- Type: Geological formation
- Underlies: Kotcho Formation
- Overlies: Trout River Formation Fort Simpson Formation
- Thickness: up to 75 metres (250 ft)

Lithology
- Primary: Limestone
- Other: Shale

Location
- Coordinates: 60°09′18″N 121°18′16″W﻿ / ﻿60.15500°N 121.30444°W
- Region: British Columbia Northwest Territories
- Country: Canada

Type section
- Named for: Tetcho Lake
- Named by: H.R. Belyea, D.J. McLaren, 1962

= Tetcho Formation =

The Tetcho Formation is a stratigraphic unit of Famennian age in the Western Canadian Sedimentary Basin.

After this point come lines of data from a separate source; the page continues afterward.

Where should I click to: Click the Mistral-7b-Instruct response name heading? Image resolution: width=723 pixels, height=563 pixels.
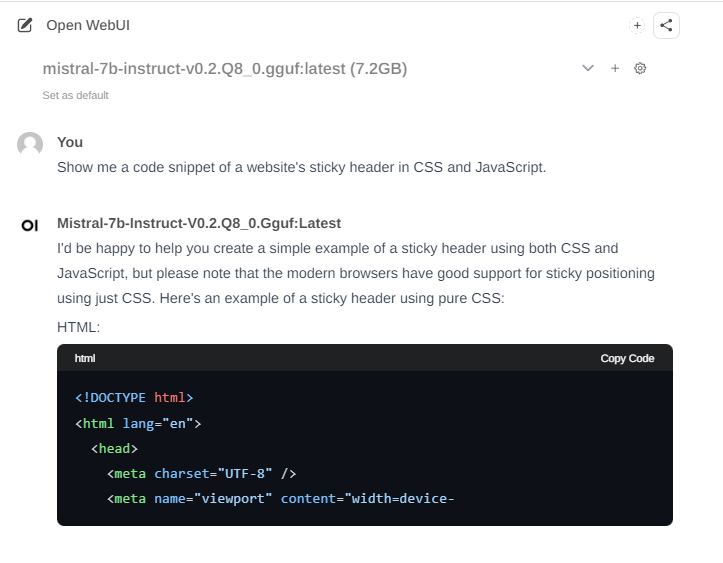pos(199,223)
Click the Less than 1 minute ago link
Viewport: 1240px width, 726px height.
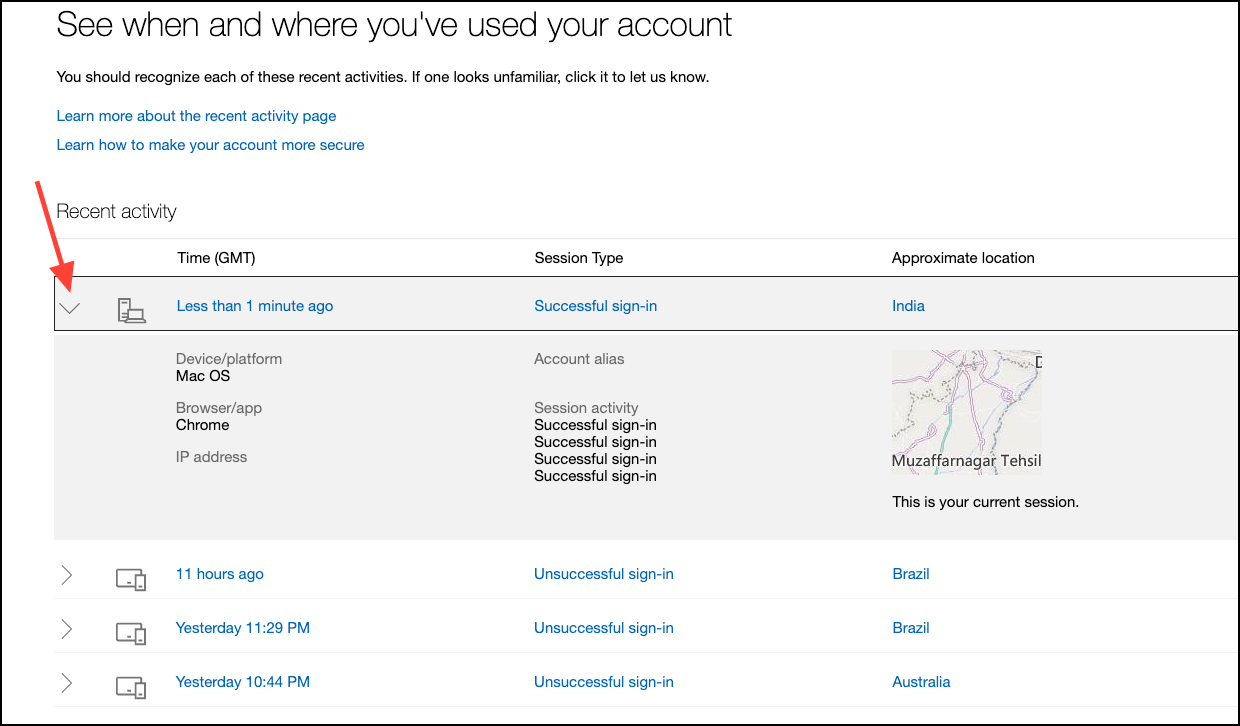tap(255, 306)
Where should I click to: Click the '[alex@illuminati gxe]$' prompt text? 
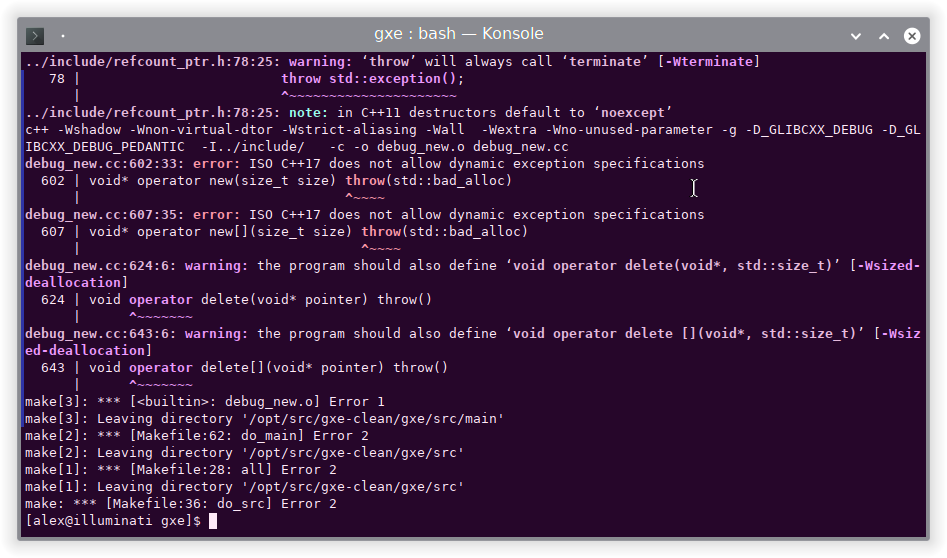point(113,521)
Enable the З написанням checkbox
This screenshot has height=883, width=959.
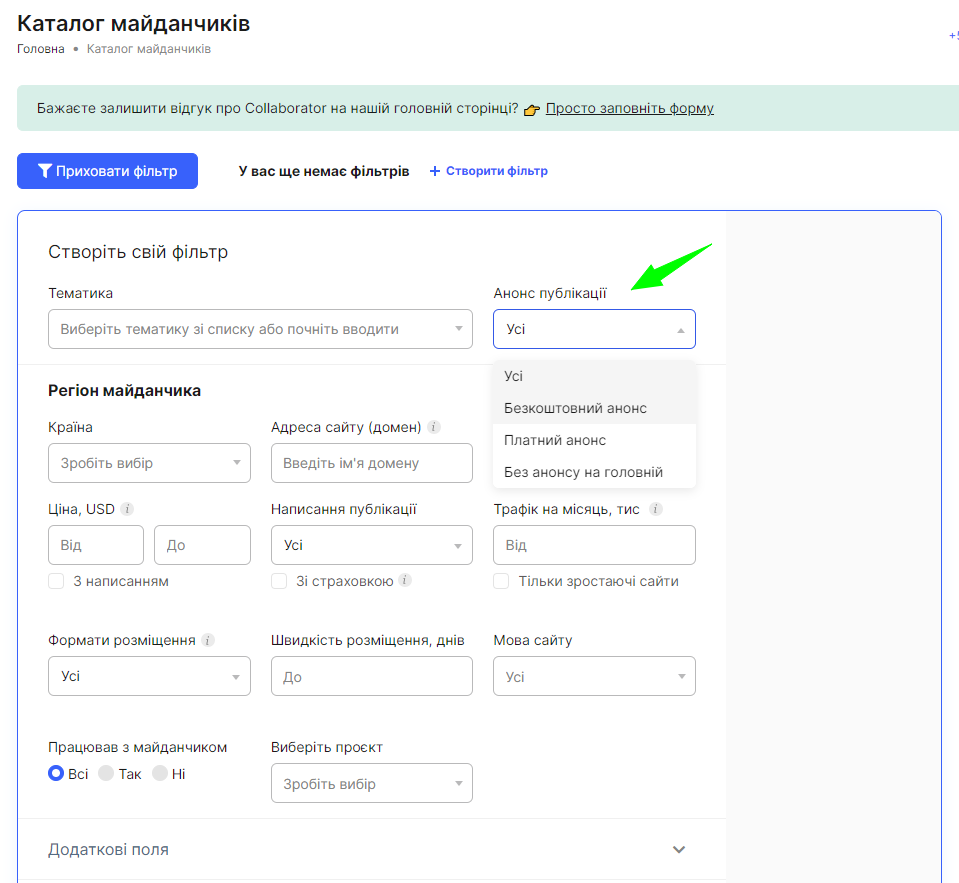[56, 581]
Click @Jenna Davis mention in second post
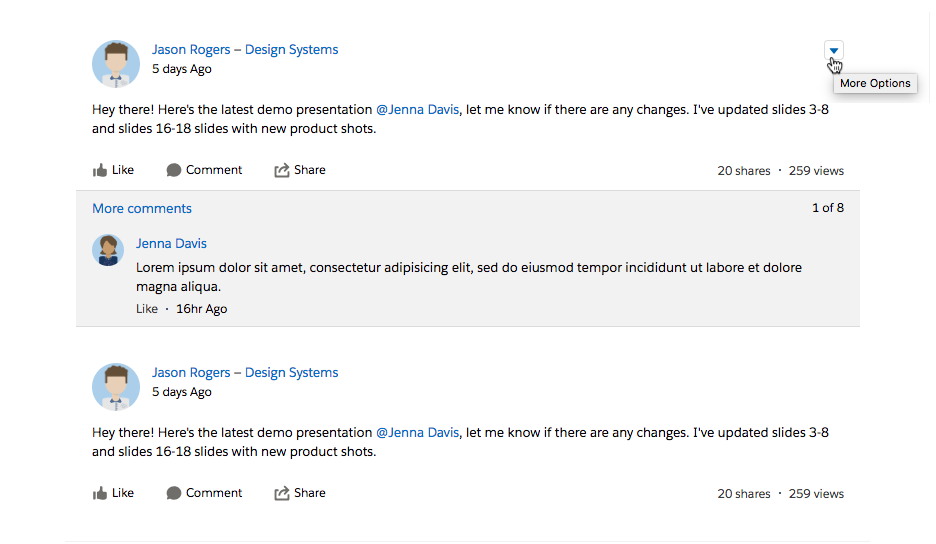 click(x=417, y=433)
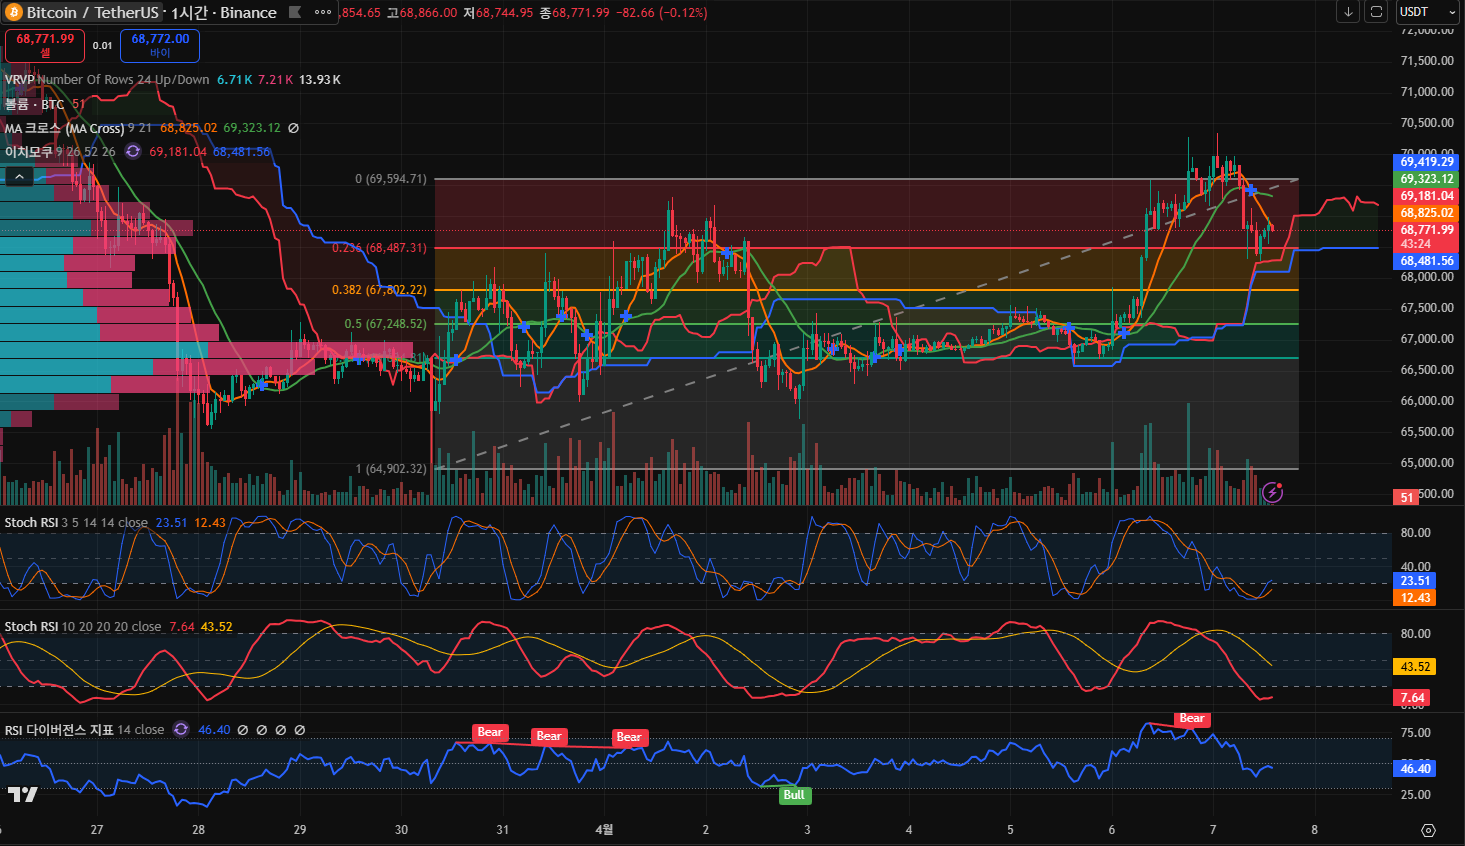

It takes the name from Tetcho Lake, and was first described in the Imperial Island River No. 1 well (located south of Trout Lake by H.R. Belyea and D.J. McLaren in 1962.

==Lithology==
The Tetcho Formation is composed of fine grained limestone with shale partings, silty at the base.

==Distribution==
The Tetcho Formation reaches a maximum thickness of 75 m. it occurs in the sub-surface in north-eastern British Columbia and southern Northwest Territories.

==Relationship to other units==

The Tetcho Formation is conformably overlain by the Kotcho Formation and conformably overlays the Trout River Formation and Fort Simpson Formation.

It is equivalent to the lower Wabamun Group in Alberta and to parts of the Besa River Formation in the Liard area of British Columbia.